His left foot plunged into open space.
He jerked back and went still, his heart pounding.
He stepped left again, foot probing, until he found the opening again. He probed with the toe of his boot until he’d circumscribed the opening. It was a fissure, two feet wide, beginning just below the surface of the water and dropping vertically through the rock floor. He stepped left until he was straddling the slash and pressed his back against the wall. He had a decision to make. He had no idea how far this main crevice extended or what might lie ahead. He pulled the GPS unit off his belt and checked the screen: According to the extrapolation buffer, he was precisely on top of the coordinates, but with a margin of error of six to eight feet horizontally and who knew how much vertically, this fissure could be what he was looking for, or it could be nothing at all.
Then he saw it. Jutting from a quarter-inch crack in the wall before his eyes was a rock screw — a rock screw identical to the ones he’d seen aboard the Sunstar.
He pulled the twenty-foot coil of emergency 7mm climbing line from his waist pack, looped it through the rock screw’s eyelet, tied it off with a modified clove hitch, then grabbed the rope with both hands and lifted his feet off the ground. The screw held.
Fisher didn’t give himself time to think, didn’t give himself time to fully acknowledge that tingle of fear in his belly, but rather stuck both feet through the fissure and began lowering himself. When the water reached his chin, he took a deep breath, ducked under the surface, and began forcing his way through the opening, wriggling his legs, then his torso, and finally his shoulders until at last he slid through and suddenly found himself hanging in the open air.

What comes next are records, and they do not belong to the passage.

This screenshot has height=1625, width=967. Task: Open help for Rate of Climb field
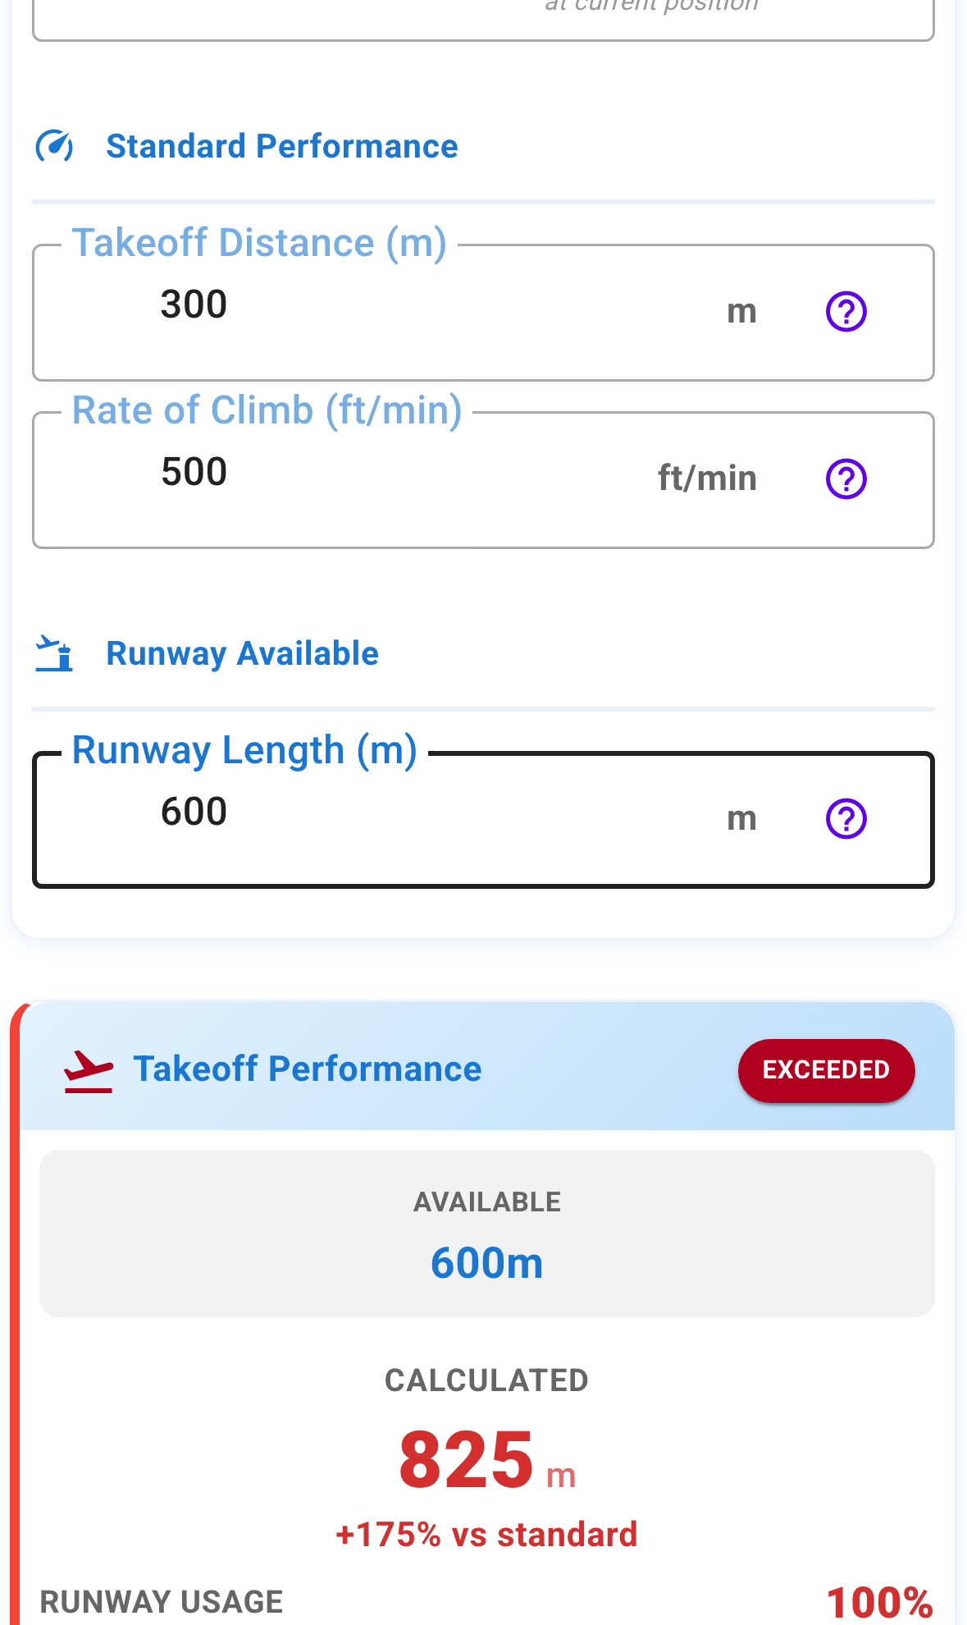point(846,479)
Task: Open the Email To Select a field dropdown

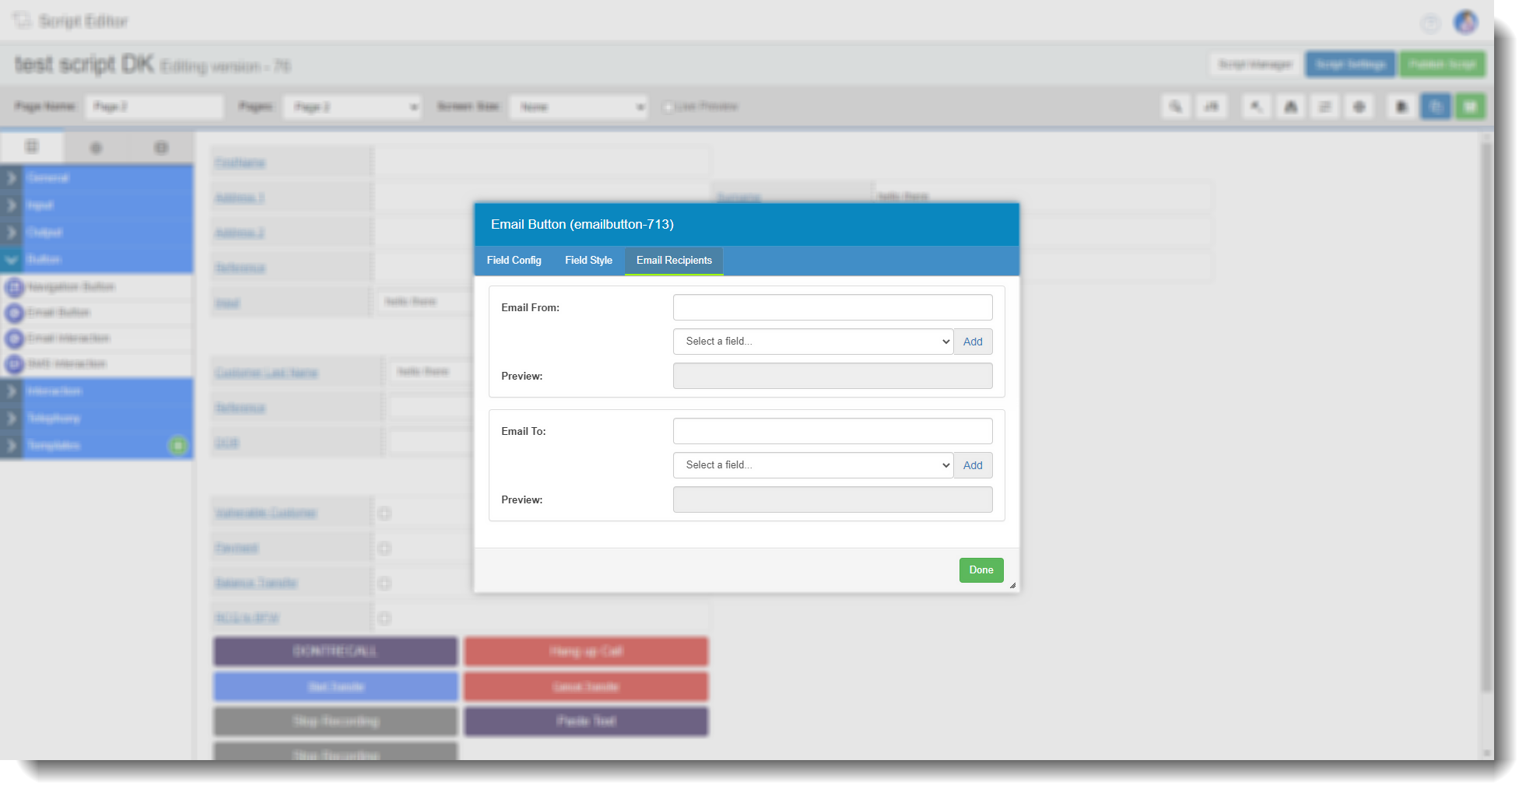Action: (813, 465)
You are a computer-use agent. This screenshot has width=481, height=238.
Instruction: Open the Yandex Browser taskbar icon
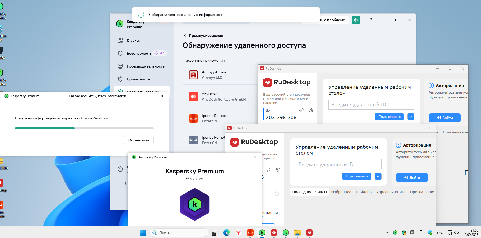238,233
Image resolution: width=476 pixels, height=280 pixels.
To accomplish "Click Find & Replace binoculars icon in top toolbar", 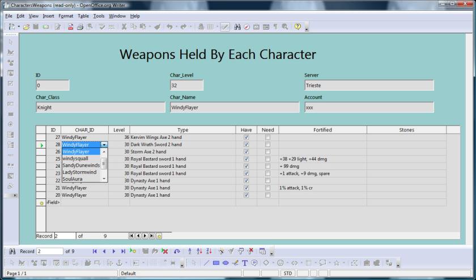I will (x=238, y=27).
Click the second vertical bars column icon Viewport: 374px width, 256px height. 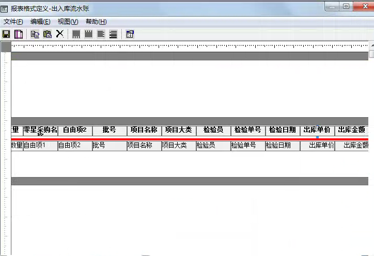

He looked up. From this angle the fissure was shaped like a jagged, narrow triangle and through the opening he could see diffused sunlight. Water poured through, crashing over his head and shoulders before plunging into the darkness and spattering against unseen rocks below.
Fisher extended his legs and felt his boots touch rock. He kicked off, swung out from under the waterfall, then glanced down. Ten feet down, his headlamp illuminated a flat shelf of rock off which the water was splashing. He lowered himself to it, then sidestepped left, out from under the waterfall, and looked around. Off the side of the shelf was a natural switchback stone staircase, worn smooth by millennia of water. At the bottom was a pool, roughly oval, and measuring twenty feet by twenty feet, and across from this a gravel beach that backed up to a sheer rock wall.